He argues that sustainability shouldn’t just be about going net zero — it’s about how institutions like the Army can help build a sustainable world.
Here he expands on these ideas, explaining why the British Army must be sustainable and but also how it often takes jeopardy before it turns its attention to true innovation.
But change meets resistance. The old saying goes: “If it isn’t broken, don’t fix it.”
Yet by the time something is broken — it’s usually too late. The corporate graveyard is full of companies that refused to adapt. Their leaders didn’t want to “cannibalise their own products.” Maybe they should cannibalise or risk eventually being eaten.

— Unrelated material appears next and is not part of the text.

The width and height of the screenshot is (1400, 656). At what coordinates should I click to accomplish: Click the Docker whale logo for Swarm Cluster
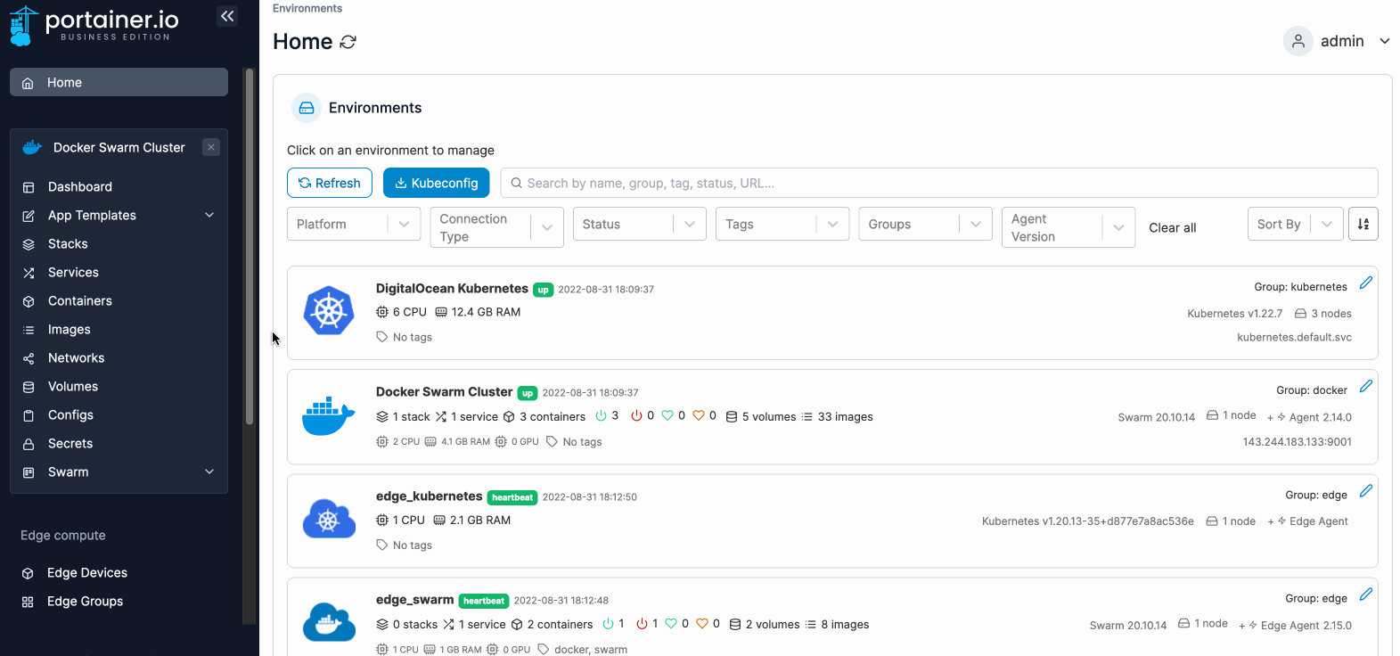click(x=329, y=416)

As the Brigadier says: “Green technology will change the world like AI has changed the world. You can either be at the forefront — or let competitors take the advantage.”
Sustainability isn’t a constraint. It’s a competitive edge.
Here he explains how green technologies represent an opportunity for the British Army — “if sustainability is at the expense of winning a battle next year?,” he says — leaving the question hanging and adds: “Winning comes first but if we can win using sustainability and sustainability helps us to win, then that’s where we want to get to.”
The Business Case: Aligning Purpose and Profit
Martin Welsh, CEO of engineering firm Booth Welsh, captures the above narrative perfectly: “The sustainability challenge and the business challenge are totally aligned.”
He’s right. Sustainability isn’t separate from strategy — it is strategy.
“Sustainability can be viewed as a risk or opportunity; and sustainability is going to be used as a method of measurement and you need to be on board now.”
Younger employees already expect their employers to take sustainability seriously. And they’re shaping how companies think and innovate.
“The idea that the best ideas come from the boardroom is long gone,” Welsh says.
Sustainability, once a “nice to have,” has become a driver of talent, innovation, and brand trust.
Compliance — The Hidden Gold Mine
Take compliance — for many in business compliance is that annoying thing that has to be done — tick those boxes so we can go back to creating a profitable business.
There is an alternative point of view, however. Some see compliance as an opportunity?
As ESG quant researcher Sneha Yada said on The ESG Show: “Compliance is a potential gold mine.”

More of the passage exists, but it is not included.